1930s-era Jackson Hole cabin finds new home
November 28, 2019
JACKSON — The doors of the 1930s log cabin stood open as it lumbered into the “Y” intersection on a tractor-trailer, its passage through the crossroads guarded by traffic-blocking patrol cars.
From afar the spectacle offered a glimpse of Jackson Hole gone by. A closer peek inside the wooden walls, punctuated by thick tree-trunk rafters and joists, inspired daydreams of pioneer life in the valley. But this cabin was more than a remnant of early Wyoming — it was beginning its next chapter.
Just 20 minutes before, at midmorning Saturday, it sat in a grassy field in the Melody Ranches subdivision south of town, its home for more than half a century. Long before that it had been a gas station and store near Jackson Lake Lodge.
The Melody Ranches Homeowners Association, determined not to destroy the long-disused, 1,000-square-foot artifact, advertised it as free on Facebook. That’s where Heide Kaiser found it.
“It just reminded me so much of this cabin that we would go to in the summer with my kids,” she said. “I wanted to recreate that.”
She decided to pay about $30,000 to move it to her property on the West Bank. After a decade spent flipping homes in Florida, where she spends the other half of each year, Kaiser is well-versed in the art of restoration (she once purchased a house via electronic signature from the Thunder Lift line at Jackson Hole Mountain Resort).
But, she said, “I’ve never dealt with a log structure. This will be fun.”
She’ll have to replace some rotten logs on the bottom, along with the carpet, the insulation, the roof, the wiring and more. But as she renovates it — transforming it into a “device-free cool zone” where her grandchildren can make the same memories her children did years ago — Kaiser plans to preserve everything integral to its rustic appearance.
“All that kind of stuff is getting torn down for this new look,” she said. “The Jackson charm is what originally drew everyone there, and it’s disappearing quickly. So it’s nice to save it.”

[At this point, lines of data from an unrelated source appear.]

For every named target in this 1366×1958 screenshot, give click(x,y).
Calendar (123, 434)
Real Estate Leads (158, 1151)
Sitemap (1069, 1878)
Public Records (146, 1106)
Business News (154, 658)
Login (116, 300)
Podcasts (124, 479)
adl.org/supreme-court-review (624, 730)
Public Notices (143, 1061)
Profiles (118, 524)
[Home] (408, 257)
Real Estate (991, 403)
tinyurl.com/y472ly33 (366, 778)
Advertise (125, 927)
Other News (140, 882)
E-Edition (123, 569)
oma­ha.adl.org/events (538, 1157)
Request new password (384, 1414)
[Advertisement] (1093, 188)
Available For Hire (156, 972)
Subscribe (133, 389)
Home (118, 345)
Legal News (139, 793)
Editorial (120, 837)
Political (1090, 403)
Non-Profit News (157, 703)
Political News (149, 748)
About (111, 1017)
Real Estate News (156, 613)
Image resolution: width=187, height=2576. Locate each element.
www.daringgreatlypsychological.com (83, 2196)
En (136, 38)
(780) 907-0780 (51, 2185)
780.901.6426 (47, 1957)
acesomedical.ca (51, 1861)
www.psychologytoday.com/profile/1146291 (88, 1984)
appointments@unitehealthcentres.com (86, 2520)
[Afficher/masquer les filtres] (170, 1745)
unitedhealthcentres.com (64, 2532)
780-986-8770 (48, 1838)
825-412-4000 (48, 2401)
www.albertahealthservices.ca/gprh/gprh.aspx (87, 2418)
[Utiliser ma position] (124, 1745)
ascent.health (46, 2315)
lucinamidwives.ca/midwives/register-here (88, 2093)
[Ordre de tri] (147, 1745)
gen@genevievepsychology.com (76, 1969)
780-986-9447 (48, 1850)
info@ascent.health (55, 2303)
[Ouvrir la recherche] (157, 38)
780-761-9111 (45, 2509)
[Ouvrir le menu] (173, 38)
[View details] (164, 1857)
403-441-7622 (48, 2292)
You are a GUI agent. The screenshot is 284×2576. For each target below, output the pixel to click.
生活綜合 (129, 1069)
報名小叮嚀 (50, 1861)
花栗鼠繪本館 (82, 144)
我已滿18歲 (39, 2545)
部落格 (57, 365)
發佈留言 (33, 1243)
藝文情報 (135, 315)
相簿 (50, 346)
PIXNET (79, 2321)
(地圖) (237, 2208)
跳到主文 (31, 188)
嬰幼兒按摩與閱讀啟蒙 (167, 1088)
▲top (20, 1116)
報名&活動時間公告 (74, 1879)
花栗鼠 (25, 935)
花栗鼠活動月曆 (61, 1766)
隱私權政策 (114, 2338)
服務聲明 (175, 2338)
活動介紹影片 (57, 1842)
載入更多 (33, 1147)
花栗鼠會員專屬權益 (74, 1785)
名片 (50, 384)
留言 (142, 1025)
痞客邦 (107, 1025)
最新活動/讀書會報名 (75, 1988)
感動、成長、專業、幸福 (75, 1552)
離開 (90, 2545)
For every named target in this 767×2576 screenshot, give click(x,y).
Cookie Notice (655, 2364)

To do so, she enlisted the help of Teton Transport, a Victor, Idaho, company that moves homes. Vern Woolstenhulme and his team showed up Saturday with a trailer measuring nearly 60 feet, specially welded to accommodate such lengthy loads.
They jacked up the 32-ton house, balanced it on the trailer on a series of I-beams and wooden planks, and cleared the path ahead. With that, Woolstenhulme climbed into the truck’s cab and prepared to pull out.
The cabin, held in place only by its own weight, creaked and groaned, snapping branches on the trees overhanging the gravel road. It was just the beginning of what would be a 13-mile drive, during which law enforcement officers escorted the entourage, and “Oversize Load” signs would announce in bold letters its already obvious presence.
Among the small crowd at Melody Ranches that morning was Kent Van Riper, one of the HOA members who helped find someone to take the cabin. For years it served owner Paul Von Gontard as a storage and tack room. Later it was converted to a sales office, and has now been boarded up for more than a decade.
“I’m just glad to see it found a new home,” Van Riper said with a smile as the move commenced.
Esther Judge, who transports historic structures to more suitable sites through her nonprofit Shacks on Racks, also dropped by. Though she wasn’t formally involved in this operation, she put Kaiser in touch with Teton Transport.
Judge was happy Kaiser chose to save the cabin. But her excitement is balanced by the frustration of a year spent trying unsuccessfully to coordinate other relocations.
“There have been so many opportunities,” she said, adding that it’s often cheaper to move a building than to demolish it. But due to a lack of interest — or awareness — among both owners and the community at large, those viable homes have been scrapped.
“Literally it’s mind blowing,” she said. “They all went to the trash, and they were all so worthy.”
Kaiser is of the same mind. In this cabin she sees not a decaying burden to be swept aside, making way for the trappings of modernity; she sees a chance to preserve a bit of the Western magic she cherishes in Jackson Hole.
“There’s no reason for all these things to go to the dump,” she said.
And this one didn’t. Instead, it went to the West Bank. Passing through the “Y” intersection on Saturday, the relic disappeared down the highway, not as a truckload of debris but as an intact, practically livable home — bound for a new foundation and a new life.